▸ **Exercise details**
Return the run of lines below that opens with the line containing "You are a computer-use agent. The image" and closes with the line containing "Task: Click the blue circle B icon", keeping each one exact.

▸ **Input for this task**
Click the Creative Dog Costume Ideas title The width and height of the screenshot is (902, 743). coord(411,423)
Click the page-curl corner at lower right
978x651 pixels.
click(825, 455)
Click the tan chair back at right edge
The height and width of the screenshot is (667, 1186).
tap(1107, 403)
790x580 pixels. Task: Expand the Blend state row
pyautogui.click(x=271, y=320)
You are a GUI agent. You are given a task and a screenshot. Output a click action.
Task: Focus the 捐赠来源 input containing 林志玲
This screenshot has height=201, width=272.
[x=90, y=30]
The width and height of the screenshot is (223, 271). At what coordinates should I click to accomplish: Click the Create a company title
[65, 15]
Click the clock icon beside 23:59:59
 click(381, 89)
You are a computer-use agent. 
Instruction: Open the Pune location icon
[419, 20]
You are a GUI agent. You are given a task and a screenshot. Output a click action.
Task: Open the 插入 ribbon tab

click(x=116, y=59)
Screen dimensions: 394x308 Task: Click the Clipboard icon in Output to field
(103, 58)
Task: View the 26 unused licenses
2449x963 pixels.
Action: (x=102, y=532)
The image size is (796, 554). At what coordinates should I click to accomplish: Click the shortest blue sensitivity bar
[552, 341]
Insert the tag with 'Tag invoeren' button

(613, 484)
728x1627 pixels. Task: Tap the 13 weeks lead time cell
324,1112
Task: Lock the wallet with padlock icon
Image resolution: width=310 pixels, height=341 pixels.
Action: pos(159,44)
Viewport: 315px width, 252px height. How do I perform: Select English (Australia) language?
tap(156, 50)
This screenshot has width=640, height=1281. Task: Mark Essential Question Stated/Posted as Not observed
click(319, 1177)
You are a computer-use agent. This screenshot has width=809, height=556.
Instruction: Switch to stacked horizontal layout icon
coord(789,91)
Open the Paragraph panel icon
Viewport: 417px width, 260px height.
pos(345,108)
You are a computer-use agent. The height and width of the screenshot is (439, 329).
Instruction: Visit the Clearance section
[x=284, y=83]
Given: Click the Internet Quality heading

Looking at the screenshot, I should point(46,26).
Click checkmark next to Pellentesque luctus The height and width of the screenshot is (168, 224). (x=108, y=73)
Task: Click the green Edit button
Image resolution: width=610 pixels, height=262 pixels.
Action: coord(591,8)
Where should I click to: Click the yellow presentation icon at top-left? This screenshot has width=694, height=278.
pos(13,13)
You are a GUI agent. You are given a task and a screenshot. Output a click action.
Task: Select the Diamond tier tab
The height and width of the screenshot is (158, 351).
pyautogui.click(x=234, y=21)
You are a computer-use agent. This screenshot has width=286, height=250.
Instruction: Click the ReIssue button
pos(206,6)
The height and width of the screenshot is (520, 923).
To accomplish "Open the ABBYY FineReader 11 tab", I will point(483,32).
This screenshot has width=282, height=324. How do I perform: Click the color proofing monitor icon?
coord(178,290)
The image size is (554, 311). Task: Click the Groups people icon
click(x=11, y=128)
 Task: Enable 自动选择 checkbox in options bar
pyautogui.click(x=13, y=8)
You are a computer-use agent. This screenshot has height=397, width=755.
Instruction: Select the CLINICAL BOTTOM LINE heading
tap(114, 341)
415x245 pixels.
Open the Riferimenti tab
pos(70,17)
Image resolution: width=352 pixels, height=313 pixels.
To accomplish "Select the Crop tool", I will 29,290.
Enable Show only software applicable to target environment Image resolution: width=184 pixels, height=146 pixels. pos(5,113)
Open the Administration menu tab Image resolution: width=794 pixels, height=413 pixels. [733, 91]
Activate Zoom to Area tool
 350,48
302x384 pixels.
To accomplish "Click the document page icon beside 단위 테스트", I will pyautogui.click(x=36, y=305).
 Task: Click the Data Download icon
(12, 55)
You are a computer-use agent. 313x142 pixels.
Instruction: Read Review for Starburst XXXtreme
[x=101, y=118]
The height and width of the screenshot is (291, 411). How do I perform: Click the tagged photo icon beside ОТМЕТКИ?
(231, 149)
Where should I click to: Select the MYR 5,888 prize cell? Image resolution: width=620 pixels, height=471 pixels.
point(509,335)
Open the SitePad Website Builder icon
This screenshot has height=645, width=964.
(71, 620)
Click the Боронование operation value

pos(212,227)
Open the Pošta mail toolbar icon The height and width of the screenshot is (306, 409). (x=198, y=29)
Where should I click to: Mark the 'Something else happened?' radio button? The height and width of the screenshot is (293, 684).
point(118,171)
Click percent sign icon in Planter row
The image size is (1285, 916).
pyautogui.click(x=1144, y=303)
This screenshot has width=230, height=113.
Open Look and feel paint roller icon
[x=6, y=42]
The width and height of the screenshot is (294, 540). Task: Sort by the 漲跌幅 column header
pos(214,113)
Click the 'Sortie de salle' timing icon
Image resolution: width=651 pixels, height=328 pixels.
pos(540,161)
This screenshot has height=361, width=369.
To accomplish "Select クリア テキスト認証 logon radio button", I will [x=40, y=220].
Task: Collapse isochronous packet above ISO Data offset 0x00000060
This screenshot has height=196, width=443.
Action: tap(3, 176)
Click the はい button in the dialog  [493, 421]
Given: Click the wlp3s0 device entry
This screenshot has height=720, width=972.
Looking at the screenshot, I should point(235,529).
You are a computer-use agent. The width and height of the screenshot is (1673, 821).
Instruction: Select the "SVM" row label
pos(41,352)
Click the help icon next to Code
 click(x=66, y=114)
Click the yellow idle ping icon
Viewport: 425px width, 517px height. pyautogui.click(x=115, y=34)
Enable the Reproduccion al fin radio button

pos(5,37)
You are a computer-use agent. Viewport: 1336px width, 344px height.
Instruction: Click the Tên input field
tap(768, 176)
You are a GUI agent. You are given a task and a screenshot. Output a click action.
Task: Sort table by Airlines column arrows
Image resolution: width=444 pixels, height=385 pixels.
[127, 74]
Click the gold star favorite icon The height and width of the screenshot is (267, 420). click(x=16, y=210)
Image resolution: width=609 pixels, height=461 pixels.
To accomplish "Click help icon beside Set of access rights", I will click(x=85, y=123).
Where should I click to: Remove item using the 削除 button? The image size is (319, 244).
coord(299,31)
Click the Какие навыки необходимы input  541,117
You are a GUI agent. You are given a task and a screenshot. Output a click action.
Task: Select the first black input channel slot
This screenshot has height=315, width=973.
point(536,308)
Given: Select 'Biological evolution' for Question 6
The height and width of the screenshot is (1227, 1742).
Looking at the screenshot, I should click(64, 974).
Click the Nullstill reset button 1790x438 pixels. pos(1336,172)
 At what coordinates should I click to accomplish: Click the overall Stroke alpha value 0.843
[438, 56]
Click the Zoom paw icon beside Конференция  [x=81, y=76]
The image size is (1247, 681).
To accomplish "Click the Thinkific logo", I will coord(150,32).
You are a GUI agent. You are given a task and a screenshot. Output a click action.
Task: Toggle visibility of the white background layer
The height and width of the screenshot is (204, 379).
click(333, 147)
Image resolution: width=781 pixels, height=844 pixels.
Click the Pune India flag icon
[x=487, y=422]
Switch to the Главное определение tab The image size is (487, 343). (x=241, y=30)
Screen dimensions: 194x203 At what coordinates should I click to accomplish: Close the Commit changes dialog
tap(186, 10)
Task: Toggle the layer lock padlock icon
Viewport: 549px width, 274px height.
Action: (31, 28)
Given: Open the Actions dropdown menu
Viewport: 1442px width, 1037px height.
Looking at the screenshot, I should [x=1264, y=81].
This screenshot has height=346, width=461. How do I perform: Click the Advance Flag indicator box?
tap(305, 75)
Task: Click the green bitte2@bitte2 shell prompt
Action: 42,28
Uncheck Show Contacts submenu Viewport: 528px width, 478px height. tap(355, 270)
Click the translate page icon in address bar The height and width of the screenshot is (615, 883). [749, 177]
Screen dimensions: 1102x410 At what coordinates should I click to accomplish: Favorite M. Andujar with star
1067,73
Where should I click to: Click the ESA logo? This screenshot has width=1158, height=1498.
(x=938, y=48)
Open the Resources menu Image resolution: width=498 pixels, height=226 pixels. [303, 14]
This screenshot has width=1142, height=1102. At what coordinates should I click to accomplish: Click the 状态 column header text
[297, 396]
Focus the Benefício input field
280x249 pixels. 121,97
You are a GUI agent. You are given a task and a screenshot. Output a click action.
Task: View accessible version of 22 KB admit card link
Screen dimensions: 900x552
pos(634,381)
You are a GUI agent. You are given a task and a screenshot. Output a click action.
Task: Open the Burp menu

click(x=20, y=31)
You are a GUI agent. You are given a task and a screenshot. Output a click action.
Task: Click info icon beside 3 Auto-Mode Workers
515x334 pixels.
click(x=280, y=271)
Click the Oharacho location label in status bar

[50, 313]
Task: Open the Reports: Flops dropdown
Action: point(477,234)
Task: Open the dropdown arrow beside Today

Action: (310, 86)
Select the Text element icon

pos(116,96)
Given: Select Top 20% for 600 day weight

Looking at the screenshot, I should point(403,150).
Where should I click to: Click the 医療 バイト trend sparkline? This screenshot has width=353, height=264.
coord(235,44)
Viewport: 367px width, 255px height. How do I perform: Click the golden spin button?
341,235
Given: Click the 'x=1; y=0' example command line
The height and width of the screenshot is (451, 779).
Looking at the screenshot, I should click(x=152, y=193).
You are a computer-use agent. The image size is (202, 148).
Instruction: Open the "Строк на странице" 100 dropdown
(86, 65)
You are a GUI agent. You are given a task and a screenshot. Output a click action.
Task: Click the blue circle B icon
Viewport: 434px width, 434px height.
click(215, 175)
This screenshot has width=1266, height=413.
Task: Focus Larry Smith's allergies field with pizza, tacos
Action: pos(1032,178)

▸ **The completed task**
You are a computer-use agent. The image size is (202, 148).
Instruction: Open the "Строк на странице" 100 dropdown
(86, 65)
You are a GUI agent. You are given a task and a screenshot. Output a click action.
Task: Click the blue circle B icon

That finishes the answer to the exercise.